╭─ URTEILSAUSZUG
HRRS-Nummer: HRRS 2021 Nr. 225
Bearbeiter: Karsten Gaede/Marc-Philipp Bittner
Zitiervorschlag: BGH, 4 StR 337/20, Urteil v. 21.01.2021, HRRS 2021 Nr. 225
1. Auf die Revision der Staatsanwaltschaft wird das Urteil des Landgerichts Frankenthal (Pfalz) vom 10. Februar 2020 mit den jeweils zugehörigen Feststellungen
a) hinsichtlich der Verurteilung im Fall II.2. der Urteilsgründe sowie
b) im Gesamtstrafenausspruch aufgehoben. 2. Im Umfang der Aufhebung wird die Sache zu neuer Verhandlung und Entscheidung, auch über die Kosten des Rechtsmittels der Staatsanwaltschaft, an eine andere Strafkammer des Landgerichts zurückverwiesen.
3. Die Revision des Angeklagten gegen das vorgenannte Urteil wird verworfen.
4. Der Angeklagte trägt die Kosten seines Rechtsmittels und die im Revisionsverfahren entstandenen notwendigen Auslagen der Nebenklägerin.
Von Rechts wegen
Das Landgericht hat den Angeklagten wegen Totschlags in Tateinheit mit unerlaubtem Führen halbautomatischer Kurzwaffen und Besitz von Munition sowie wegen unerlaubten Besitzes halbautomatischer Kurzwaffen, eines Schlagrings und von Munition zu der Gesamtfreiheitsstrafe von neun Jahren und sechs Monaten verurteilt. Mit ihrer wirksam auf die Verurteilung des Angeklagten wegen der Tat II.2. der Urteilsgründe und den Gesamtstrafenausspruch beschränkten Revision, die mit der Rüge der Verletzung materiellen Rechts begründet ist, erstrebt die Staatsanwaltschaft eine Verurteilung des Angeklagten wegen tateinheitlich begangenen Heimtückemordes. Der Angeklagte wendet sich mit seiner auf Verfahrensrügen und die Sachbeschwerde gestützten Revision gegen seine Verurteilung.
Während das vom Generalbundesanwalt vertretene Rechtsmittel der Staatsanwaltschaft Erfolg hat, erweist sich die Revision des Angeklagten als unbegründet.
1. Nach den Feststellungen waren der Angeklagte und die später getötete L. B. seit 1974 verheiratet. In den Jahren 2013 bis 2017 trennte sich L. B. mehrfach vom Angeklagten, kehrte aber jeweils nach einiger Zeit zu ihm zurück. Nicht ausschließbar als Folge dieser wiederholt von seiner Ehefrau herbeigeführten Trennungen entwickelte der Angeklagte ein übersteigertes Misstrauen und eine erhebliche Eifersucht. Ohne jeden konkreten Anlass vermutete er immer wieder, L. B. könne sich einem anderen Mann zugewandt haben. Äußerlich manifestierte sich sein Argwohn in Überwachungs- und Kontrollmaßnahmen, die er seiner Ehefrau auferlegte oder selbst vornahm.
╰─
╭─ ANGEZEIGTE DATEN
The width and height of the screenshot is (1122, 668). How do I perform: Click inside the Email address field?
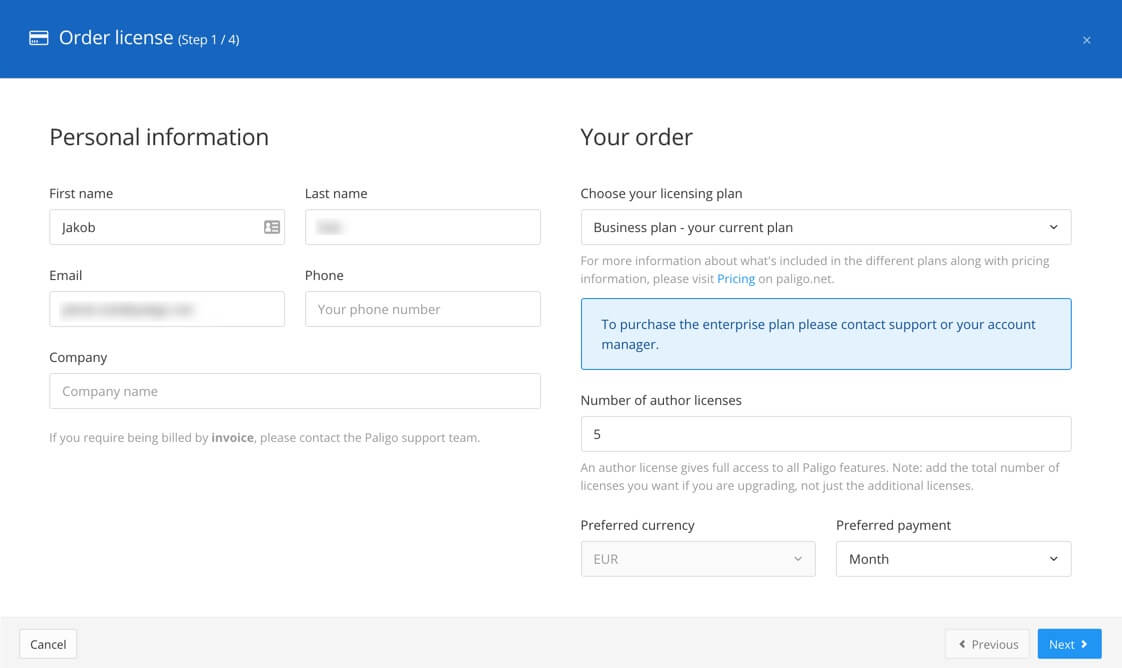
╰─
### VERSTÄNDNIS PRÜFEN
• 1. Beantworte anhand des Urteilsauszugs die folgenden Fragen.
(a) Seit welchem Jahr waren der Angeklagte und L. B. verheiratet?
(b) Zu welcher Gesamtfreiheitsstrafe hat das Landgericht den Angeklagten verurteilt?
(c) Was geschieht mit der Revision des Angeklagten?
• 2. Führe den Urteilsauszug über die Verurteilung des Angeklagten nach seinem letzten Satz weiter.
Die Daten haben damit nichts zu tun.

### LÖSUNGEN ZUR ÜBUNG
• 1.
(a) Seit 1974.
(b) Zu neun Jahren und sechs Monaten.
(c) Sie wird verworfen.

• 2.
Im Spätjahr 2018 bereitete L. B. mit der Anmietung einer eigenen Wohnung eine neuerliche Trennung vom Angeklagten vor, die sie für ihn völlig überraschend am 26. Dezember 2018 vollzog. Nach einigen Tagen ohne Kontakte untereinander nahmen der Angeklagte und seine Ehefrau zunächst über Telefon und Kurznachrichten und schließlich auch persönlich wieder Verbindung auf und L. B. besuchte den Angeklagten in der Folgezeit nahezu täglich in der vormalig gemeinsamen Wohnung. Während L. B. ihr neues ungebundenes Dasein genoss und fest entschlossen war, nicht wieder beim Angeklagten einzuziehen und mit ihm in einer ehelichen Gemeinschaft zusammenzuleben, hoffte der stark unter der Trennung von seiner Ehefrau leidende Angeklagte darauf, dass L. B. auch diesmal zu ihm zurückkehren werde. Am 22. Februar 2019 reiste L. B. nach Hamburg. Während des Aufenthalts in Hamburg kommunizierten der Angeklagte, der sich weiterhin an die Hoffnung klammerte, das gemeinsame Eheleben doch noch wiederherstellen zu können, und seine Ehefrau mehrfach miteinander.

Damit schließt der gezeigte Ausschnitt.